Motorists are encouraged to avoid the area or take alternate routes.
Forsyth County Sheriff’s Maj. Rick Doyle said some of the oil may have reached nearby Lake Lanier.
The crash site is not far from Little Mill Middle School. Jennifer Caracciolo, spokeswoman for the Forsyth County school system, said officials had been “in contact with local law enforcement monitoring the situation.”
“We will be able to transport home students with alternate routes or using the one lane that will be open on [Hwy.] 369,” she said. “Parents [in that area] should expect delays, especially for Little Mill Middle School students, who are the last ones to be delivered home.”
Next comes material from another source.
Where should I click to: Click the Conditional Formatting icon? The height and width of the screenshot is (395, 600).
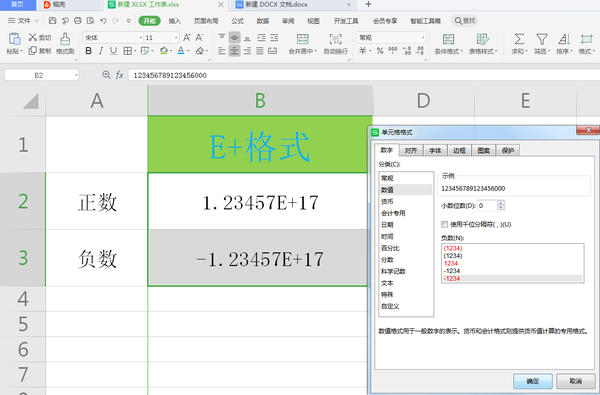click(448, 39)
According to Forsyth County Fire Division Chief Jason Shivers, the incident happened about 8:45 a.m. Wednesday.
The eastbound tanker overturned on the highway, also known as Browns Bridge Road, about 200 feet from the driveway of Fire Station 9, which is near Saddle Creek Trail and the Four Mile Creek bridge.
According to Doyle, the driver told deputies that he couldn’t stop in time after the truck came over a crest on the highway and encountered traffic stopped for a school bus.
“He ended up running off the road to avoid hitting the school bus,” Doyle said.
Although the driver initially declined treatment, he later complained of dizziness and was taken to an area hospital for evaluation, authorities said. His name has not been released.
No other vehicles were involved in the crash, which remains under investigation.
According to Shivers, oil immediately began leaking from the punctured tanker.
He said firefighters were unable to access the hole in the tank because it was on the lower side, which was buried in mud. Instead, they worked to stop the flow with shovels and dirt.
A significant amount of swampy area between the spill and Lanier may help keep the oil from reaching the water, according to Shivers.
He said firefighters used air-powered tools to tap the side of the tank so another truck could suction the remaining cooking oil out of the overturned truck before it was righted.
A private cleaning crew hired by the trucking company could be on site for the next two to three days handling the oil, Doyle said.
According to Shivers, the cleanup crew is using the closed lane to stage its equipment, as the steep drop-off on the side of the highway makes parking impossible.
The crew is also using the parking lot at Station 9 for some of its equipment, as well as Dumpsters to hold the contaminated soil.